Sunflecks are brief increases in solar irradiance that occur in understories of an ecosystem when sunlight is able to directly reach the ground. They are caused by either wind moving branches and/or leaves in the canopy or as the sun moves during the day. Although each sunfleck only last for seconds or minutes at a time, they can be responsible more than 80% of the photons that reach plants in the understory, and up to 35% of carbon fixation. This makes them important sources of energy for plants in the understory of forests. The amount of energy that a sunfleck provides depends on their duration, size and shape and the intensity of photosynthetically active radiation (PAR), which itself depends on the arrangement of vegetation in the canopy and the position of the sun in the sky.

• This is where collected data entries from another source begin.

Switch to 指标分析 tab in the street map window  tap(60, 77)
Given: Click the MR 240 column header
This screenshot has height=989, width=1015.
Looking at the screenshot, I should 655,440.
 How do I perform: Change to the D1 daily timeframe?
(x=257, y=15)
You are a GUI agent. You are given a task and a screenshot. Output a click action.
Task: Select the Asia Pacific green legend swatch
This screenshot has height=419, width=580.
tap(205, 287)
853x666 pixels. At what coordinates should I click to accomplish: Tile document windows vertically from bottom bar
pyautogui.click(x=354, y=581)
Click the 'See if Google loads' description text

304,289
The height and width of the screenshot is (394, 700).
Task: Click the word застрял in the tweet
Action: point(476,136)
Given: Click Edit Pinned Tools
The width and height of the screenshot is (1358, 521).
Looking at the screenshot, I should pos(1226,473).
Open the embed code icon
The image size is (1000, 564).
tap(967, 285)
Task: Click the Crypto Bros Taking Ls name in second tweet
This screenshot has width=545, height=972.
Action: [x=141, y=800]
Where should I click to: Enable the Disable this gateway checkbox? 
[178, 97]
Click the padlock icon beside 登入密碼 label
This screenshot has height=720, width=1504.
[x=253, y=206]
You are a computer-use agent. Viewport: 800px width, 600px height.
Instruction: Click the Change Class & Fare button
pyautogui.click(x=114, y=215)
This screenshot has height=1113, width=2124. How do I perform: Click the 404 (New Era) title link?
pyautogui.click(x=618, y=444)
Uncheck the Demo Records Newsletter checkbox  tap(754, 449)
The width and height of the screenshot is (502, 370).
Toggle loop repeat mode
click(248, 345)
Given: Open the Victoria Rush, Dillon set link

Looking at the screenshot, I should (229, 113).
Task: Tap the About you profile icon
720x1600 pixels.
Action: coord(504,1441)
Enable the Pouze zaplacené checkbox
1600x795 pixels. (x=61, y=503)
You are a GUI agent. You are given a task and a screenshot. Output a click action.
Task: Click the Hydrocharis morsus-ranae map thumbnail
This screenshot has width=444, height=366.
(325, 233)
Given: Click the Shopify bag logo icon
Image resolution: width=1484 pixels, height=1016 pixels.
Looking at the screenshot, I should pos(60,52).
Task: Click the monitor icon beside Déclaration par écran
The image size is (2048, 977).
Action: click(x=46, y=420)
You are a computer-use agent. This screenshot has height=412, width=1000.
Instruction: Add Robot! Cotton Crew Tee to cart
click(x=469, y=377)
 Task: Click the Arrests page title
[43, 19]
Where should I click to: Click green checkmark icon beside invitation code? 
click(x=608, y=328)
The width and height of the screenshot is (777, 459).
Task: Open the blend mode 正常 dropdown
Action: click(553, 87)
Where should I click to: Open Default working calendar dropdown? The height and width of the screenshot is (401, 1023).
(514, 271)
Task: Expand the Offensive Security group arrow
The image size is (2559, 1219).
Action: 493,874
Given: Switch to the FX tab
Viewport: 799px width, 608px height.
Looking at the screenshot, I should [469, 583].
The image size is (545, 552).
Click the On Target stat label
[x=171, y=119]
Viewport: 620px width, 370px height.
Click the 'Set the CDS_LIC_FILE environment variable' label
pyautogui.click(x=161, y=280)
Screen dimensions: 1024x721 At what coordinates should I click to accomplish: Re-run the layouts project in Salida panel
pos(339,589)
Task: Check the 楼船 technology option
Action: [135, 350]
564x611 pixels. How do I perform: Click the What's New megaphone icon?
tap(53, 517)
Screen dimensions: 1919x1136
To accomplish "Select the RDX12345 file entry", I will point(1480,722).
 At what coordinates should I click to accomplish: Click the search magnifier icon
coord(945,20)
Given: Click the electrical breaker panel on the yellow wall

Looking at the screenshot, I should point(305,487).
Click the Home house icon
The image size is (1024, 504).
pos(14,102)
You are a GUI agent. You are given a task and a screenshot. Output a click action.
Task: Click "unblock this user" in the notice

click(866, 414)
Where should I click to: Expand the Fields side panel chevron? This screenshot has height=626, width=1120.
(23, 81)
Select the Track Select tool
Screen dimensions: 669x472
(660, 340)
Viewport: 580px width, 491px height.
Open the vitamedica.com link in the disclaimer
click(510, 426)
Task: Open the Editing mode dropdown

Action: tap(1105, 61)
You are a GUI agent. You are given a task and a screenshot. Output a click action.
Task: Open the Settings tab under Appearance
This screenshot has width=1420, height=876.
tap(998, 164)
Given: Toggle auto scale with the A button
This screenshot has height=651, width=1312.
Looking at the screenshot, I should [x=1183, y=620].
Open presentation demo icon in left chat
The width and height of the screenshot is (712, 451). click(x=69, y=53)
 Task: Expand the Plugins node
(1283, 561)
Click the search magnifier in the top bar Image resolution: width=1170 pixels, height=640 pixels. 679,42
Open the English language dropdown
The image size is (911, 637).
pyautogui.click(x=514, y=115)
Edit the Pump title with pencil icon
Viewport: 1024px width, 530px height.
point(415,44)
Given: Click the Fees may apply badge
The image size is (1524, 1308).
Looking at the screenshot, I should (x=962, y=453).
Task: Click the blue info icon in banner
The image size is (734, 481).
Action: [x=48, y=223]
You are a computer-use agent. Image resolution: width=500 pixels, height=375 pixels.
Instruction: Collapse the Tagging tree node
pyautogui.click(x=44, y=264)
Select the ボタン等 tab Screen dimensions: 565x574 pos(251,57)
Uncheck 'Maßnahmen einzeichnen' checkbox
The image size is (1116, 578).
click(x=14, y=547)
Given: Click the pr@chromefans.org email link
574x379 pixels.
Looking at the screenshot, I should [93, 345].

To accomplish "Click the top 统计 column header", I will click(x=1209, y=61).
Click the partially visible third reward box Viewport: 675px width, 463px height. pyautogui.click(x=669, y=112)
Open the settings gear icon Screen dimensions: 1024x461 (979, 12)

The abundance of sunflecks varies greatly both within and between ecosystems, generally the frequency and intensity of sunflecks decreases as tree {i.e., plant or canopy} height and the leaf area index increase.

There is no clear distinction between sunflecks and sunpatches, although the latter tend to last for at least an hour and the intensity of PAR reaches the full level of sunlight, whereas the intensity of PAR in sunflecks rarely reaches this. Because the amount of diffuse sunlight reaching the forest floor varies depending on the type of forest, there is no way to quantify an intensity of direct sunlight that qualifies as a sunfleck.